In the previous article, we have discussed what pandas is? It’s importance in data science, how to install it, and perform basic operations like adding and deleting index, rows, and columns in a DataFrame. Now we will dive deeper into the applications of pandas in real-time situations like Data Reading and Data Inspection Using Pandas
As a data scientist or an analyst, you’ll probably come across many file types to import and use in your Python scripts. Some analysts use Microsoft Excel, but the application limits what you can do with large data imports. The better option is pandas. It is a powerful analysis toolkit that’s much more intuitive for a data scientist.
What file formats can pandas use…?
Python can handle virtually any data file format much more than Microsoft Excel. That’s the strength of Python. It’s open-source, and there’s probably a library out there to handle it, so you get a vastly more compatible system.
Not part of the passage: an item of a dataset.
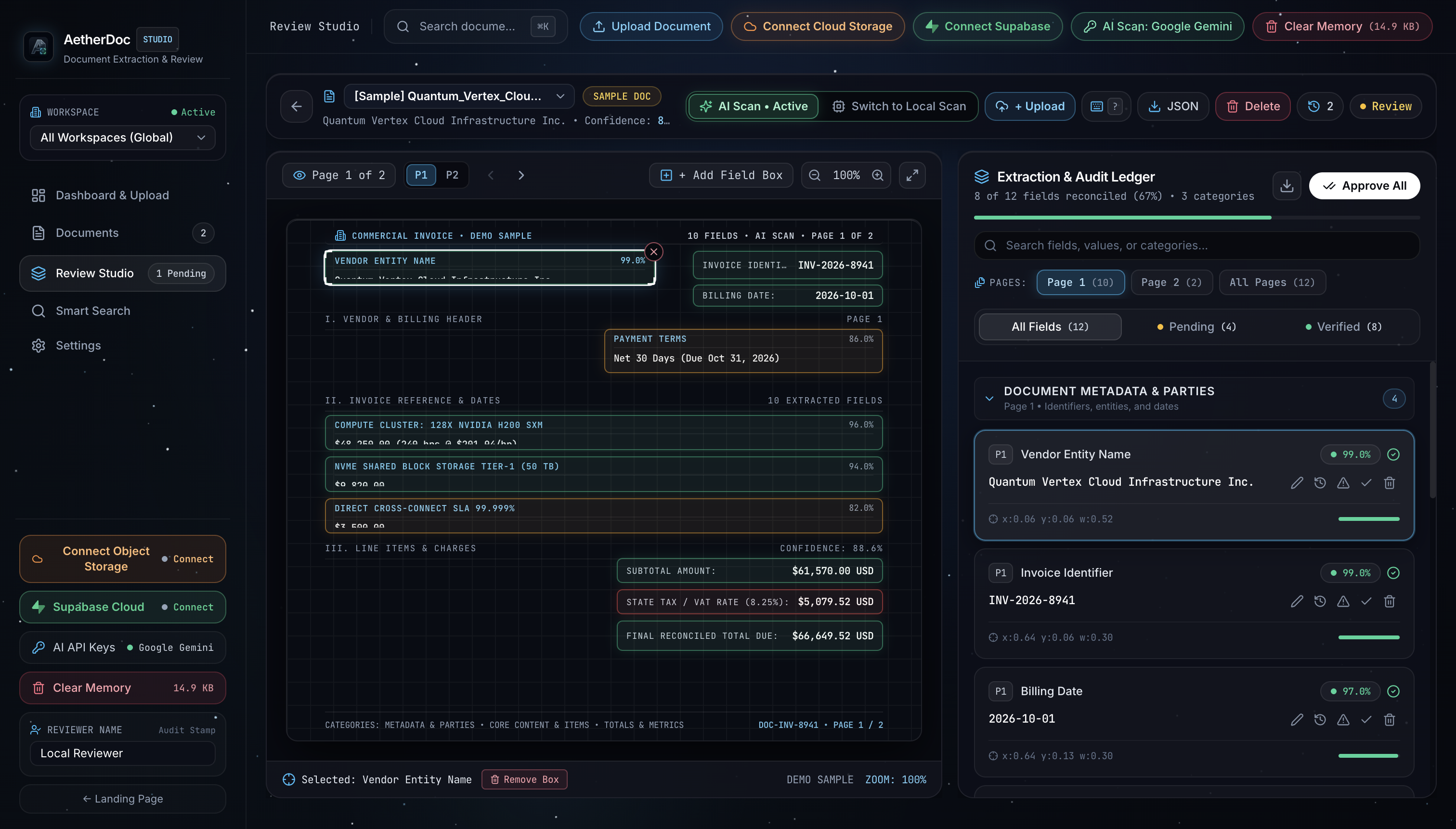The image size is (1456, 829).
Task: Collapse Document Metadata & Parties section
Action: [989, 399]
These are the most common types of Data which we will come across
- Comma-separated values (CSV)
- XLSX
- JSON
- XML
- HTML
- Images
- DOCX
- SQL
How to read and write tabular data ?
Now we will learn to read and write data using pandas functions. We will use pandas read_csv() and .to_csv() functions
A comma-separated values (CSV) file is a plaintext file with a .csv extension that holds tabular data. This is one of the most popular file formats for storing large amounts of data. Each row of the CSV file represents a single table row. The values in the same row are by default separated with commas, but you could change the separator to a semicolon, tab, space, or some other character.
Write a CSV File
You can save your Pandas DataFrame as a CSV file with .to_csv():
df.to_csv(‘data.csv’)
That’s it! You’ve created the file data.csv in your current working directory. You can expand the code block below to see how your CSV file should look:
data.csv
Read a CSV File
Once your data is saved in a CSV file, you’ll likely want to load and use it from time to time. You can do that with the Pandas read_csv() function:
df = pd.read_csv(‘data.csv’, index_col=0)
df
COUNTRY | POP | AREA | CONT | IND_DAY |
China | 1398.72 | 9596.96 | Asia | NaN |
India | 1351.16 | 3287.26 | Asia | 1947-08-15 |
US | 329.74 | 9833.52 | N.America | 1776-07-04 |
Indonesia | 268.07 | 1910.93 | Asia | 1945-08-17 |
Write an Excel File
You can save your Pandas DataFrame as a CSV file with .to_excel():
df.to_csv(‘data.csv’)
Read an Excel File
You can do that with the Pandas read_excel() function:
df = pd.read_excel('data.xlsx', index_col=0)
Write an Json File
You can save your Pandas DataFrame as a CSV file with .to_json():
df.to_json('data-index.json', orient='index')
Read an Json File
You can do that with the Pandas read_json() function:
df = pd.read_json('data.xlsx', index_col=0)
Write Files
Series and DataFrame objects have methods that enable writing data and labels to the clipboard or files. They’re named with the pattern .to_<file-type>(), where <file-type> is the type of the target file.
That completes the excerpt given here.